Однако древний город не открыл ворот. И даже более того – не вышел на переговоры. Как оказалось, халиф аль Мутавакиль смог собрать довольно внушительную армию по меркам Аравии и посадить ее в городе. За стены. Давать сражение в поле против тяжелой латной пехоты он не решился, зная о печальной судьбе мамлюков. Тем более что его войск было меньше, чем у Баркука.
– Крепкий орешек, – задумчиво произнес Дмитрий, рассматривая укрепления города в подзорную трубу[46].
– Говорят, что у мамлюков в Египте тоже все утряслось, – задумчиво произнес Джон Хоквуд[47], один из самых знаменитых кондотьеров Италии XIV века, командир не менее известной «Белой роты»[48]. Родичи Энрико и его смогли вытащить, обещая титул графа Аскалона после взятия Иерусалима. Джон всю свою жизнь шел к тому, чтобы обрести через войну благородство. Но смог снискать только положение рыцаря, чего ему казалось мало. Очень мало. А тут такой подарок… Ладно, что граф, так еще и такого райского местечка, как Аскалон. Он не смог отказаться.
– Опасаешься удара в спину?
– Разумеется. Воины халифа надежно держат город. А мы вдали от кораблей довольно уязвимы. Мамлюкам достаточно пресечь снабжение нас провиантом.
– А ты что думаешь? – поинтересовался Дмитрий у Петра II Лузиньяна, который тоже был здесь, под Иерусалимом со своим отрядом в семьсот человек пехоты и восемьдесят всадников. Он выгреб все, до чего был в состоянии дотянуться. Ведь еще год назад он и помыслить не мог, что окажется с армией под стенами Иерусалима.
– Мы в непростой ситуации, – согласился Петр с Джоном. – Если мамлюки решат нас атаковать, то волей-неволей нам придется выйти им навстречу, подставляя спину армии, сидящей в Иерусалиме. А еще ходят слухи, что откуда-то с юга Аравии движутся воины на помощь мамлюкам. Османы, опять же, зашевелились.
– Хорошо, значит, нам нельзя медлить, – произнес Дмитрий и распорядился развертывать «Василиски» с «Кракенами». А прежде «Единороги», дабы под прикрытием картечных гранат ставить тяжелые орудия.
Джон и Петр пожали плечами, но не стали перечить. В конце концов, это не они разбили впятеро превосходящие силы мамлюков в полевом сражении. Авторитет Дмитрия для них пока что был непререкаем. Риск, конечно, оставался. Но никаких конкретных сведений о продвижении армии неприятеля не поступало.
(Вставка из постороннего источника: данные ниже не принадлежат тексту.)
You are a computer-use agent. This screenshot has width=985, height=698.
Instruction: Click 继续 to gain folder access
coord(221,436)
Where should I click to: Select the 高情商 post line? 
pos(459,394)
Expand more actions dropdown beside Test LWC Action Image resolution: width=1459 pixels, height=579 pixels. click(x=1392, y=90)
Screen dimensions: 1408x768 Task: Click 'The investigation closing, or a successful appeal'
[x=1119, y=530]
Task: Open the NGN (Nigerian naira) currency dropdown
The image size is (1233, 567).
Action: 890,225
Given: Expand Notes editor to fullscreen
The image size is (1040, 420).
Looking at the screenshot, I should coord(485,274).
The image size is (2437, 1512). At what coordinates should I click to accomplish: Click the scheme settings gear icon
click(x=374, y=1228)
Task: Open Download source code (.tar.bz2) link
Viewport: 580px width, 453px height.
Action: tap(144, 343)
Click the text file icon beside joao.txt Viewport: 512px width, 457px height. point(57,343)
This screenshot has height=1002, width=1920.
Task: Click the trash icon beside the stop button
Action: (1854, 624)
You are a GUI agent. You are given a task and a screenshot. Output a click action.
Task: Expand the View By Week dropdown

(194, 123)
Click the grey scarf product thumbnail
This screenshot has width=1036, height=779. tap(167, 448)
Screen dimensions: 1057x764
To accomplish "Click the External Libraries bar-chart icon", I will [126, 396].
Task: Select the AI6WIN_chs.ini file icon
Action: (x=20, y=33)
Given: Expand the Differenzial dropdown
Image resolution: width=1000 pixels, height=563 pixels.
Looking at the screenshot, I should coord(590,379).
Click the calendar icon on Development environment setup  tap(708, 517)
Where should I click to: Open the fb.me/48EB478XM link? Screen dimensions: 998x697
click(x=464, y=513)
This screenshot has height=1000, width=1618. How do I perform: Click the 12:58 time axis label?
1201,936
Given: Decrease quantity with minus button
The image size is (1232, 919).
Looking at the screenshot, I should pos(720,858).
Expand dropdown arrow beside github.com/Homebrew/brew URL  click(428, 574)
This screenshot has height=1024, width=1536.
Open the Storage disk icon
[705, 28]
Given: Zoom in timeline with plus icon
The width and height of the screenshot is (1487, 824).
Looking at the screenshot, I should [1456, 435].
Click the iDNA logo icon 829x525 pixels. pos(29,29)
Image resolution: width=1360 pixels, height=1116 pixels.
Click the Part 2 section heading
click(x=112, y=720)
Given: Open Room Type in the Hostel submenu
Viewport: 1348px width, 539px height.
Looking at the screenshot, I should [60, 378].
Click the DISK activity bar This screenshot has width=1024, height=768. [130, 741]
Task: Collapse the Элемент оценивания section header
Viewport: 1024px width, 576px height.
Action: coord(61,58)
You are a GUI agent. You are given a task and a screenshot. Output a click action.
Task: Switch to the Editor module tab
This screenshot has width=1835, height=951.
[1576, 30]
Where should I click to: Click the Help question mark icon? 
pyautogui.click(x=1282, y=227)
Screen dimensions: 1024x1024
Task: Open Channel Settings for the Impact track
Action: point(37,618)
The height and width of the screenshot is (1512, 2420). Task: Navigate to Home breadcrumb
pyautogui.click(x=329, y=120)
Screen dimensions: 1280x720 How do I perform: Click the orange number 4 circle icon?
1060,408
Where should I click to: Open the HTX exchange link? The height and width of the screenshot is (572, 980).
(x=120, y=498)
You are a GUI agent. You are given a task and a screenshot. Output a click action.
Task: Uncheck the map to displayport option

И поступок Императора они в принципе даже одобрили. Нечего тянуть. Если удастся взять Иерусалим до подхода мамлюков или исламской армии из южной Аравии, то тыл армии будет защищен от внезапного удара. Что немало.
Можно было бы, конечно, отступить к Яффе, сняв осаду с Иерусалима. Но это означало для Дмитрия потерю славы непобедимого воина. Этакого Гая Юлия Цезаря в глазах современников. Одно поражение или отступление могло испортить всю репутацию. Он не был готов к этому, да и его легионеры тоже. Они верили в своего Императора и доверяли ему всемерно. Кто добровольно пожертвует таким?
Однако, понимая, что над крестоносцами сгущаются тучи, легионеры с большим усердием продолжили привычно строить укрепленный лагерь в духе старой римской традиции. На новый лад, разумеется, хотя говорить о том Дмитрий никому не собирался. И надо отметить, что постройка укрепленного лагеря оказалась очень своевременная. Потому что ближе к обеду третьего дня, когда осадная артиллерия уже замолчала, к Иерусалиму вышли две армии мусульман.
Первую возглавлял атабек мамлюков Баркук, усидевший на своем посту, несмотря ни на что. Он привел с собой тысячу мамлюков, собранных практически со всего султаната, и свыше семнадцати тысяч прочего ополчения. Кого там только не было. Даже тысячу всадников на верблюдах от берберов ему удалось выцыганить для защиты веры. Поступки Дмитрия уж слишком сильным резонансом ударили по исламскому миру. Как в набат.